The Brown Jazz Band, conducted by Matthew McGarrell, will present a program titled Viva Jazz! In the second half of the program, the Jazz Band and Wind Symphony will accompany Lovano, Silvano and Lovano’s Street Band in selections from Viva Caruso (Blue Note, 2002), his tribute to the great Italian tenor. Viva Caruso was cited as one of the Top Ten Jazz Albums for 2002 by The New York Times.
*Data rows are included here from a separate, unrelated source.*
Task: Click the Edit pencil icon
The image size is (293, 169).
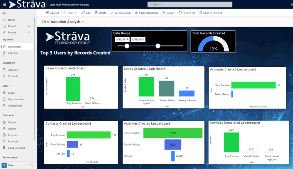Action: pos(84,13)
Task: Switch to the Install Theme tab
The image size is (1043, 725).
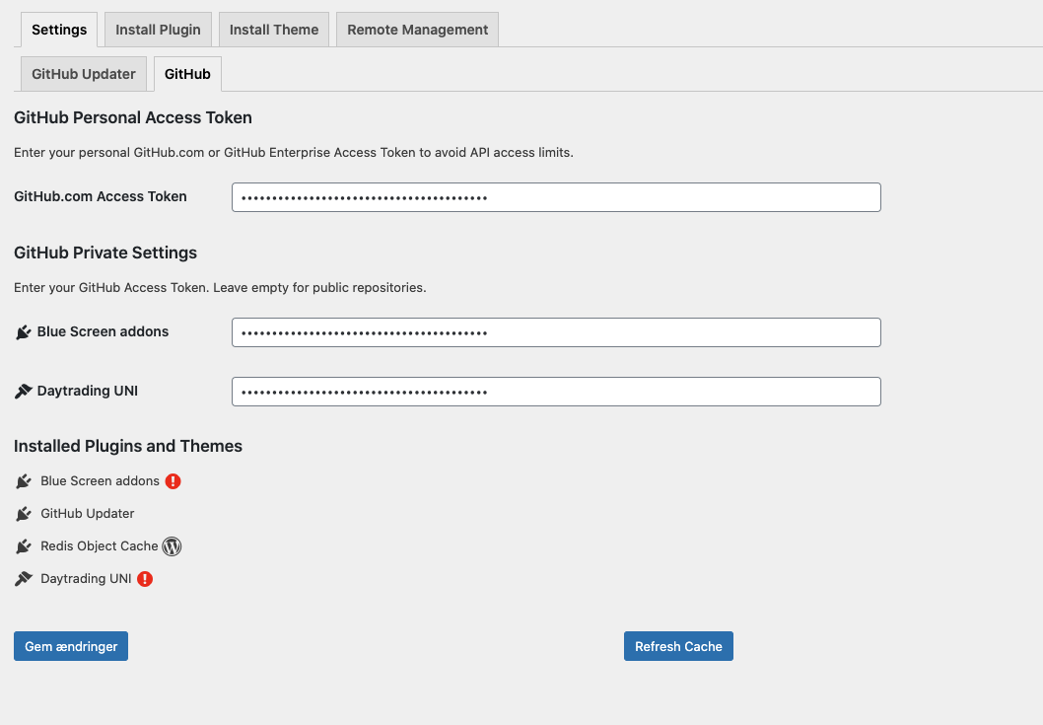Action: click(x=273, y=29)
Lovano was born and raised in 1952 in Cleveland, Ohio. He attended Boston’s Berklee College of Music, which recognized his accomplishments with a Distinguished Alumni Award in 1994 and an honorary doctorate in 1998. In his career he has collaborated and played with John Scofield, Herbie Hancock, Brother Jack McDuff, the Woody Herman Thundering Herd, the Mel Lewis Orchestra and many others. His numerous recordings have earned him four Grammy nominations and the 2000 Grammy Award for Best Large Ensemble for his album 52nd Street Themes. Lovano has received numerous other awards and accolades, including “Musician of the Year” in 2001 from both the Jazz Journalists Association and the Down Beat Critic’s Poll. He is married to his longtime collaborator, singer Judi Silvano.
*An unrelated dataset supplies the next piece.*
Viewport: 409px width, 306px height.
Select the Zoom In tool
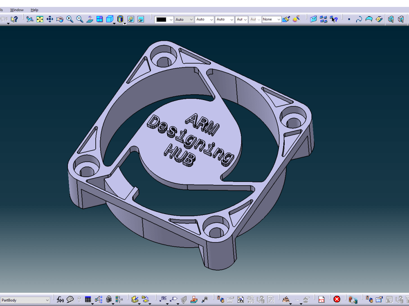[69, 19]
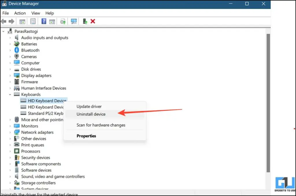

Brown’s jazz program is as old as the style itself. In recent years it has grown to include instrumental instruction, courses in jazz history, a transcription and analysis course, and the big band and combos. The Brown Jazz Band is an 18-member big band consisting of five woodwind players, four trumpet and four trombone players, a vocalist, and a rhythm section of piano, bass, drums and guitar – the traditional jazz “big band” format since the Duke Ellington, Count Basie and Benny Goodman bands of the 1930s. Once each year the band performs in tribute to a jazz legend; these concerts have featured the music of Miles Davis, Charles Mingus and Thelonious Monk. The Brown Jazz Band recorded and released its first CD in 1998. Alumni who played with past Brown jazz groups include Red Balaban ’51, the former owner of Eddie Condon’s and Jimmy Ryan’s Jazz Clubs in New York, and trombonist Stan Vincent ’57 of the New Black Eagle Jazz Band.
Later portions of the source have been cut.